Il décrit l’initiation sexuelle et amoureuse d’un jeune homme parmi les demoiselles de la noblesse languedocienne. A seize ans, avec des camarades, il se laisse entraîner « entre les mains d’une fille perdue et rebutante en toutes manières qui ne me viola pas tout à fait, mais peu s’en faut » (p 21). On sent la pratique janséniste qui énonce ses fautes sans s’en exempter. Puis il expose la sociabilité des salons de Pézenas, des visites, bals, ballets, concerts de luth et conversations, autant d’activités auxquelles une jeune noble doit se former. Mais on y dégaine encore rapidement l’épée pour un mot de trop. Entre les périodes où il sert le roi, il fréquente les nombreux lieux de sociabilité du Languedoc dont on observe la vitalité, la perméabilité des cercles familiaux. Il raconte ses émois de jeune homme, puis ses nombreux engagements successifs auprès de demoiselles nobles et sœurs de ses amis entre Béziers, Lodève et Montpellier. Un vrai cœur d’artichaut qui décrit avec simplicité et honnêteté, les charmes des demoiselles. Même si sa mère échafaude nombre d’alliances, il ne se marie qu’à trente-six ans.

Jeune noble, il va faire ses preuves dans la guerre de Hollande. Il participe à la campagne de Flandre (1667) sous les ordres de Turenne où il subit le baptême du feu à l’âge de 20 ans. Moins glorieusement, il raconte comment ses soldats pillèrent un camp de bohémiens dans une forêt (p 75). Les détails abondent sur la tenue des camps, sur la beauté des tentes royales et la dureté de la vie militaire comme cette position pour dormir en équilibre, tête contre tête, à genou dans un demi-pied d’eau. Il raconte les embuscades dans la forêt, ses postes, les espoirs que « l’infanterie a de butiner». Il témoigne de la permanente activité du roi à cheval qu’il rencontre en tout lieu, visitant les tranchées lors des sièges.

On suit ensuite Plantavit dans le Roussillon où son régiment de dragons combat sur la frontière espagnole, contre les miquelets, ces fortes troupes qui mènent « la petite guerre » dans les Pyrénées, puis contre les troupes régulières espagnoles. Il perfectionne sa connaissance de la guerre de siège devant Puycerda (1678) qu’il rejoint par des chemins muletiers vertigineux.

Les larges et denses descriptions militaires, parfaitement écrites, alternent avec les passages où la vie noble est plus tranquille dans les terres méridionales. On attend avec impatience la « saison deux », où le chevalier de Margon découvre Versailles.
L’ouvrage est parfaitement édité.
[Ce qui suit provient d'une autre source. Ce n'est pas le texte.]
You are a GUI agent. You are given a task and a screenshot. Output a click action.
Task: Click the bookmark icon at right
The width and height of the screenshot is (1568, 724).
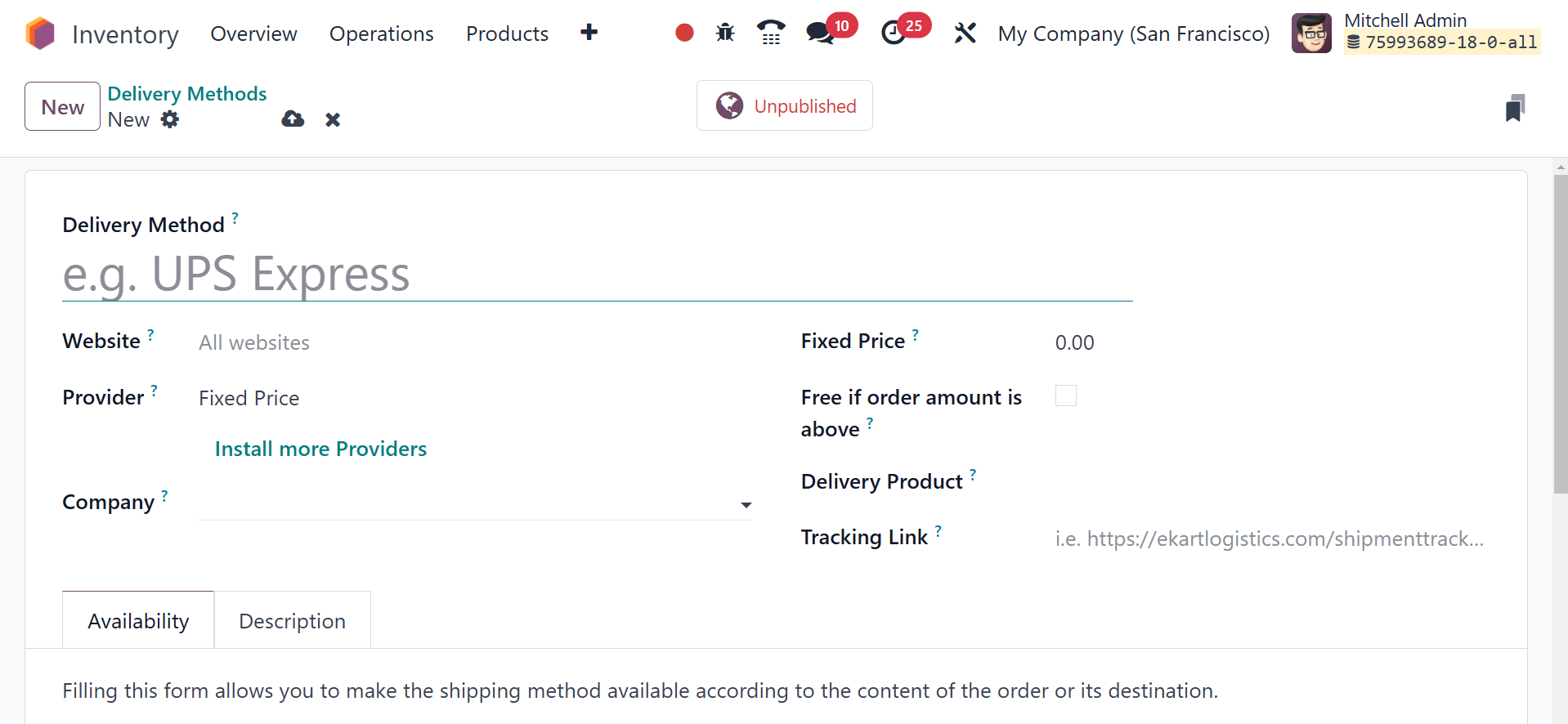coord(1515,108)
La lecture en est facile et procure le plaisir d’avoir la description des lieux précis à travers les yeux de Plantavit. Ces mémoires méritaient réellement d’être retranscrites car elles sont une précieuse source d’informations sur la vie quotidienne de la noblesse et des camps militaires du milieu du XVIIe siècle. Elles donneront également des éléments à analyser sur la sociologie d’un jeune noble. L’index, ainsi que les notes en bas de page donnent de larges renseignements sur les gens qui comptent dans le Languedoc du Grand Siècle.